O depoimento de uma testemunha teve peso importante. Ela confirmou que havia advertências ligadas aos atestados e contou ter presenciado ameaça feita por supervisor a um colega que voltasse a apresentar documento médico.
O relato também descreveu uma lista de pessoas consideradas passíveis de demissão por apresentarem atestados e faltarem.
- A testemunha confirmou as advertências.
- Relatou ameaça direta feita pelo supervisor.
- Disse que existia rotatividade elevada de funcionários.
- Mencionou lista de pessoas que poderiam ser dispensadas.
- Contou que já trabalhou doente para não perder folga nem prejudicar a equipe.
Esse último ponto mostrou ao TST uma consequência que ia além das metas.
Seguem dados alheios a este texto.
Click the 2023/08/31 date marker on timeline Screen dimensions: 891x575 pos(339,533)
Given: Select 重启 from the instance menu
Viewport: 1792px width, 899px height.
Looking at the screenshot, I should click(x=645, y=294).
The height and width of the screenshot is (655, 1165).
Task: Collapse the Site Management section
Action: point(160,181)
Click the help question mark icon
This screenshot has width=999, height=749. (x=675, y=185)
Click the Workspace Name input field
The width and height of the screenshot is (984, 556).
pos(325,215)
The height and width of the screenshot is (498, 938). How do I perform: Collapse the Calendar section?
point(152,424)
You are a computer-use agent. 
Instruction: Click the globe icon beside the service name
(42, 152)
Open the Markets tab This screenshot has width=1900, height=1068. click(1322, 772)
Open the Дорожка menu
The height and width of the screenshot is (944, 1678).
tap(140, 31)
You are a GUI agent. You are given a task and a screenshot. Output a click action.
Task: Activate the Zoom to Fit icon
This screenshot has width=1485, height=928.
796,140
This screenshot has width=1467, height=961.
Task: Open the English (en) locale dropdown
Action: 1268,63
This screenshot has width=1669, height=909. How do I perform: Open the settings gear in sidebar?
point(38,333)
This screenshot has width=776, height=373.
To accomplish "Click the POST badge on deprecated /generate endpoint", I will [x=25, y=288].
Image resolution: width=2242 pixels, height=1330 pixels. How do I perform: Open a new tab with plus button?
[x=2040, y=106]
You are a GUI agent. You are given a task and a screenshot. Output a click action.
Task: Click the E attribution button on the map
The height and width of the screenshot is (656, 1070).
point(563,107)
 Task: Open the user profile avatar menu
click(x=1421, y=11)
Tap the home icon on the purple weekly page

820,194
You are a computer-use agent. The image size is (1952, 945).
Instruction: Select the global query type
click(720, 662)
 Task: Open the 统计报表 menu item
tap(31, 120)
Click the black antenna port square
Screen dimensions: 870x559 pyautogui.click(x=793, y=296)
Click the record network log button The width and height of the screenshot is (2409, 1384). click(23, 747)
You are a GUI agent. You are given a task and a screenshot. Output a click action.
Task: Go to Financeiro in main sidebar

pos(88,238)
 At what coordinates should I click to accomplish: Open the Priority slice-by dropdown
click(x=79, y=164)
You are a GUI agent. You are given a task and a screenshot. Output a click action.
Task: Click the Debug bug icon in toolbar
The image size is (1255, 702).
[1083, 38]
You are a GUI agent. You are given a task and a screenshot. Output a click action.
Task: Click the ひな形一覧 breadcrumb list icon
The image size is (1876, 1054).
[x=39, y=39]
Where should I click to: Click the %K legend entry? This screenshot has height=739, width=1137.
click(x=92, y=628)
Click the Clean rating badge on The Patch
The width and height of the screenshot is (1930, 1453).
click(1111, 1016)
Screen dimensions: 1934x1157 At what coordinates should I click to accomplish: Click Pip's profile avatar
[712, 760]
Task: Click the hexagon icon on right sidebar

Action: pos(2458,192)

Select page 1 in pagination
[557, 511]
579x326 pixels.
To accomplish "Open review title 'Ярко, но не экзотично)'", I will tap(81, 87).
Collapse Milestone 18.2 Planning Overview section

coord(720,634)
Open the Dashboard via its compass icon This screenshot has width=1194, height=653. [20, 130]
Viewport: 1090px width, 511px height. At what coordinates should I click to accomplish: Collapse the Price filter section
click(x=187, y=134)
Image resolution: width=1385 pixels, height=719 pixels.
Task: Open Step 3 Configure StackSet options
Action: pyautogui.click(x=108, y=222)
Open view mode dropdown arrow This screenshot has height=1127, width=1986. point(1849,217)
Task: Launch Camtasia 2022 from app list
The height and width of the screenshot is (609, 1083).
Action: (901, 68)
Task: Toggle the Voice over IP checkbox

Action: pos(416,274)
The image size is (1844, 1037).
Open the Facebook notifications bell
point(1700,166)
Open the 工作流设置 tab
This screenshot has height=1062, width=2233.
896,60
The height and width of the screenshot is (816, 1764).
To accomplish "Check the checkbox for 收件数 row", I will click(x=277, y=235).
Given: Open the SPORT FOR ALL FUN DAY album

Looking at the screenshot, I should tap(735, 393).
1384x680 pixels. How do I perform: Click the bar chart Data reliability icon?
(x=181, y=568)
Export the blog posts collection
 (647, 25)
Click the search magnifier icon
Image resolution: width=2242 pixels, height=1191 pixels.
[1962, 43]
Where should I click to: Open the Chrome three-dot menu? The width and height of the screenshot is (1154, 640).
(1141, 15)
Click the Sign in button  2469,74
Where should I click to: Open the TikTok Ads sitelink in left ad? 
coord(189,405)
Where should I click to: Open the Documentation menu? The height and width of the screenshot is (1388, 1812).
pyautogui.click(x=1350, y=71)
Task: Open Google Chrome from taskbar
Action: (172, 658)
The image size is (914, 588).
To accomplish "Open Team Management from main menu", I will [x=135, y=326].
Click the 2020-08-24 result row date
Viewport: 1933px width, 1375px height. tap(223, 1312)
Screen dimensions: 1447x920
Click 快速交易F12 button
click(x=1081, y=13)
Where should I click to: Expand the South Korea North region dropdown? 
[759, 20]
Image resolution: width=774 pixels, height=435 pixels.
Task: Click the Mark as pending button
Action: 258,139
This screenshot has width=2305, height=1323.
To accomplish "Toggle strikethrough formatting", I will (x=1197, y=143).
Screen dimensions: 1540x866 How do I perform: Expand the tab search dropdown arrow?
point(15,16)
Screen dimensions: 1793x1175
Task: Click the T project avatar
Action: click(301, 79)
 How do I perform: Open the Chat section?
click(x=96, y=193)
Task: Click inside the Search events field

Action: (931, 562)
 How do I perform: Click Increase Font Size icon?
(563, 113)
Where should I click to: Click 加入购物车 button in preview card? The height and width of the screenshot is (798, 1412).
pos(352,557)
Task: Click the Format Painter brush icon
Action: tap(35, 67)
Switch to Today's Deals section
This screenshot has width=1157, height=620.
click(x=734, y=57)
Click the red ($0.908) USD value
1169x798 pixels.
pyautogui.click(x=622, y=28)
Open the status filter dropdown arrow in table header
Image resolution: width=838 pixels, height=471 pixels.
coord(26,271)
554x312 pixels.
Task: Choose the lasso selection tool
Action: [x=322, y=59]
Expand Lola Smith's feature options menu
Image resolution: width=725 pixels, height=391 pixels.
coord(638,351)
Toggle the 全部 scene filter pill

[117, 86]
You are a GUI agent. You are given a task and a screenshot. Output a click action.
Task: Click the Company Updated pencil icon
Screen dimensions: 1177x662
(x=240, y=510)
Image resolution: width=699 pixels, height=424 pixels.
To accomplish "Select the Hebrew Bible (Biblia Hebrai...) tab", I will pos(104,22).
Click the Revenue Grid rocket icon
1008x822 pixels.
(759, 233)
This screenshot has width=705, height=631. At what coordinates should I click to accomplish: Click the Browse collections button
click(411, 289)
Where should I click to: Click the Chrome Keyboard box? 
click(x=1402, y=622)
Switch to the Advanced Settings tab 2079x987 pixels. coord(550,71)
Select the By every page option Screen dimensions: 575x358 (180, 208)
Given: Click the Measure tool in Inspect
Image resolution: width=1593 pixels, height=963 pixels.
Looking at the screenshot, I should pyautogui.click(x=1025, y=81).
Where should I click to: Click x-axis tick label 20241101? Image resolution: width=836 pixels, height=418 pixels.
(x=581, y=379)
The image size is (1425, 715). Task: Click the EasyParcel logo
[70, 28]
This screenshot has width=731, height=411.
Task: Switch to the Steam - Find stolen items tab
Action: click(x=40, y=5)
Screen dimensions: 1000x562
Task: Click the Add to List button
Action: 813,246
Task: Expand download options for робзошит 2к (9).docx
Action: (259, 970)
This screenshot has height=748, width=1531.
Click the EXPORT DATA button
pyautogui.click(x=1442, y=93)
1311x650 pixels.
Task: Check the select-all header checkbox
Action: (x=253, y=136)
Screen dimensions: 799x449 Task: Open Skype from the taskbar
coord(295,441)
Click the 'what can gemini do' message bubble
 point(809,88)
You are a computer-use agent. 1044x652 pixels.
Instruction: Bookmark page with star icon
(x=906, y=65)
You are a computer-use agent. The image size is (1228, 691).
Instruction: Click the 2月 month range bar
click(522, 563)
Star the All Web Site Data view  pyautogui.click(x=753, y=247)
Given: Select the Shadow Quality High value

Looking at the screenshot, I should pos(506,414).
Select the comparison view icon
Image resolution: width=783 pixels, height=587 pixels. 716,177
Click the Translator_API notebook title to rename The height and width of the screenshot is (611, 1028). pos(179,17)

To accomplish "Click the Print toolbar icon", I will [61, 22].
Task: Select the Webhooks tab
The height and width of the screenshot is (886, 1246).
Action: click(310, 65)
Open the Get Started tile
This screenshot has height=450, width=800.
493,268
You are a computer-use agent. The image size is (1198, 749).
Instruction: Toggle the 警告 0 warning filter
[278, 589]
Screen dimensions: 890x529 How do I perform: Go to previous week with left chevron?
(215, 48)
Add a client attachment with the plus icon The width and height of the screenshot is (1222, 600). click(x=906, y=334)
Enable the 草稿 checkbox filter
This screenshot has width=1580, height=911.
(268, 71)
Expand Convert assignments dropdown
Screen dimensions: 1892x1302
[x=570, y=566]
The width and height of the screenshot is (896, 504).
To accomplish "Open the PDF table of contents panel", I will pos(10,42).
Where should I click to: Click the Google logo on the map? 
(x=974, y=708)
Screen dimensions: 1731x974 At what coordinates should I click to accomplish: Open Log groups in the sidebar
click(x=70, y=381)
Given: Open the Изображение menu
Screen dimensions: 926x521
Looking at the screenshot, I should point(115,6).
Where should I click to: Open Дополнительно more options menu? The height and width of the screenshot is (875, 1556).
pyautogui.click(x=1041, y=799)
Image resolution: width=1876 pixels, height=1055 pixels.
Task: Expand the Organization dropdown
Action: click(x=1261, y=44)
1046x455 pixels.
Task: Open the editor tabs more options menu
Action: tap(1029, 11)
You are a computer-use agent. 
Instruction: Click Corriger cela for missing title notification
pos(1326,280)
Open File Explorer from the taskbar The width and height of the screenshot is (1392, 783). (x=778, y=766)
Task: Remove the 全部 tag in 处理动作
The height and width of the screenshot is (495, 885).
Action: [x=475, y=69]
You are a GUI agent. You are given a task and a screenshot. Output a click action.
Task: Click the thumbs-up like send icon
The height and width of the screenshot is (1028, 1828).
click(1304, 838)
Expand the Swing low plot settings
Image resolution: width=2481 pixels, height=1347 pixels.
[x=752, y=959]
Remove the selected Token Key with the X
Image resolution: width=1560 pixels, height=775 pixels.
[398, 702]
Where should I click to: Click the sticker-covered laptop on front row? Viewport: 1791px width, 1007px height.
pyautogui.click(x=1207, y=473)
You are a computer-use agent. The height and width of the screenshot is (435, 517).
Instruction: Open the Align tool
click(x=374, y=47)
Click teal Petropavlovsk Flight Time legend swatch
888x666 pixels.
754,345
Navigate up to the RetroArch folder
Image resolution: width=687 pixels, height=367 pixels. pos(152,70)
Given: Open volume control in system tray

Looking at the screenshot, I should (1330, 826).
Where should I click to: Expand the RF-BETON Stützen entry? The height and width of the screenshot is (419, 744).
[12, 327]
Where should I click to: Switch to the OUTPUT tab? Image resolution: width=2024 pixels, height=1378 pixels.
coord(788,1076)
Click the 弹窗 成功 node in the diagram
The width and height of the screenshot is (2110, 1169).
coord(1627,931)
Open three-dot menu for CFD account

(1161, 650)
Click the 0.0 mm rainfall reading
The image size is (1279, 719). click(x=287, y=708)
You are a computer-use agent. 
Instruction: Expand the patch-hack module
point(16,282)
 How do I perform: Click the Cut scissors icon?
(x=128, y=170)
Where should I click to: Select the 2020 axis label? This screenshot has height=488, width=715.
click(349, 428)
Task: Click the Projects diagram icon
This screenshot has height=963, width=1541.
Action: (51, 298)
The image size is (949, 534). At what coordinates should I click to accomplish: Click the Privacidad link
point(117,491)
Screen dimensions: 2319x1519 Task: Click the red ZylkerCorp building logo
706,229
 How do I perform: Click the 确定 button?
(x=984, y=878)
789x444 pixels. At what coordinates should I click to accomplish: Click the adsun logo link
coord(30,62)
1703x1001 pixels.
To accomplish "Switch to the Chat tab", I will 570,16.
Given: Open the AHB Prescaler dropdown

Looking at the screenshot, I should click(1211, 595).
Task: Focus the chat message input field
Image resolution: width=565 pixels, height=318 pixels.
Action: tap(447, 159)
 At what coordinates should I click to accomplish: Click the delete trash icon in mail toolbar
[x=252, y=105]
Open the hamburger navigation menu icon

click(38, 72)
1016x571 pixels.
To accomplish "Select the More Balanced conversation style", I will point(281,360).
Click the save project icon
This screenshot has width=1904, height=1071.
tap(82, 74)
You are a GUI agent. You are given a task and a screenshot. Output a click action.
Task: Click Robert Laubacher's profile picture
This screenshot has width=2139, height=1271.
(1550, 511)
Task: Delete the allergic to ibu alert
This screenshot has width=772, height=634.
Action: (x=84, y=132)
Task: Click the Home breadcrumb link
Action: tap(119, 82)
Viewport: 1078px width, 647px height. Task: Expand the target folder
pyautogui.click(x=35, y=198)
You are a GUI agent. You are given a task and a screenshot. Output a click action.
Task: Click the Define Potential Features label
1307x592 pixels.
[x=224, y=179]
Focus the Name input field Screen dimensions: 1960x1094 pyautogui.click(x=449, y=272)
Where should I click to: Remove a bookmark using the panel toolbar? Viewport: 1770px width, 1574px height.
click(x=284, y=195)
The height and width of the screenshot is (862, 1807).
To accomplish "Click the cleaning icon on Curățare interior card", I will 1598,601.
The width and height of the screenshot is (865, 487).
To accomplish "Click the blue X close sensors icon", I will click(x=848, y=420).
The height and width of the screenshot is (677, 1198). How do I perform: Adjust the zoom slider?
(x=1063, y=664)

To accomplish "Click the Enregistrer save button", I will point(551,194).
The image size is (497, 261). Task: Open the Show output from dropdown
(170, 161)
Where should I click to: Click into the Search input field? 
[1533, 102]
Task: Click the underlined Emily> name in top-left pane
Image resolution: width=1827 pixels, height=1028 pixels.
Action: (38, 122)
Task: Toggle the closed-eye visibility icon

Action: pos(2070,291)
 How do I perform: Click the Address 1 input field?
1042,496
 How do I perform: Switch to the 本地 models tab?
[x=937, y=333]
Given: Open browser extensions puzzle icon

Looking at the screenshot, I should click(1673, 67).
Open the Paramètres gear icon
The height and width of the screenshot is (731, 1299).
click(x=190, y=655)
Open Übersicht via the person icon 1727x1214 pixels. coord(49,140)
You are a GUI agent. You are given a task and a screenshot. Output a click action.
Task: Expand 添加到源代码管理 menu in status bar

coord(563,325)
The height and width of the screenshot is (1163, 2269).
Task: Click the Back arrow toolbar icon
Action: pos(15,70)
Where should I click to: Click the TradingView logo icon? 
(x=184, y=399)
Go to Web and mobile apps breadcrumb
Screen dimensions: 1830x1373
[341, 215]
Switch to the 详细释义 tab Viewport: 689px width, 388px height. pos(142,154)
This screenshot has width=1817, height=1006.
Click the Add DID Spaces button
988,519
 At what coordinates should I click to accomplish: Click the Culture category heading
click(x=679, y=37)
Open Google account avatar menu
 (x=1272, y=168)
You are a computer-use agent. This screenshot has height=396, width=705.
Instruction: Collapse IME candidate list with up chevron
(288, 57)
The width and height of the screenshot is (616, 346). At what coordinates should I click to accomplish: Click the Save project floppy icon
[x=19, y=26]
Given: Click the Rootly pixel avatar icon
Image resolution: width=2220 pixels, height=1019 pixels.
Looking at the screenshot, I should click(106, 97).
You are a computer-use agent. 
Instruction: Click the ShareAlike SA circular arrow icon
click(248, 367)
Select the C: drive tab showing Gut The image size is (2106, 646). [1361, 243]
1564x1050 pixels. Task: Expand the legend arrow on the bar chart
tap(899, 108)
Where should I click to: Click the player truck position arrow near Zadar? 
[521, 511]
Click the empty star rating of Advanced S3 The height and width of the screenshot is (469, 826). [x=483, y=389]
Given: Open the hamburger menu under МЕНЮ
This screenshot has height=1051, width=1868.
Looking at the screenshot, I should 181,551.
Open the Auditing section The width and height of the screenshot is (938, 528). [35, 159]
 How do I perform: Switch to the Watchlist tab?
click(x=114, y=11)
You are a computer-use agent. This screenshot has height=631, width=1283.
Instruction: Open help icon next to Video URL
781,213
O sistema podia incentivar trabalhadores adoecidos a comparecer ao serviço para evitar punições e pressão sobre colegas.

Por que a indenização subiu de R$ 5 mil para R$ 15 mil?
As instâncias anteriores já haviam reconhecido a conduta abusiva e fixado R$ 5 mil. No recurso, a trabalhadora sustentou que esse valor era baixo diante da gravidade das práticas comprovadas.
A Segunda Turma concordou e elevou a reparação:
| Etapa | O que foi decidido | Valor |
|---|---|---|
| Instâncias anterioresDano reconhecido | Conduta empresarial considerada abusiva | R$ 5 mil |
| Recurso da trabalhadoraValor questionado | Reparação considerada insuficiente | Revisão |
| Segunda TurmaTST | Indenização aumentada | R$ 15 mil |
| JulgamentoColegiado | Decisão dos ministros foi unânime | Mantido |
Por que a pressão sobre os atestados foi tratada como questão de saúde?
A relatora, ministra Delaíde Miranda Arantes, considerou que o suposto incentivo da folga acabava funcionando como coação para que empregados evitassem licença médica. Na avaliação do TST, a busca por produtividade não justificava colocar a saúde do trabalhador em risco.
A decisão não transforma qualquer regra de metas em dano moral. O caso envolveu um conjunto de fatos comprovados: perda de benefício, advertências, ameaça de demissão e pressão capaz de levar empregados a trabalhar doentes.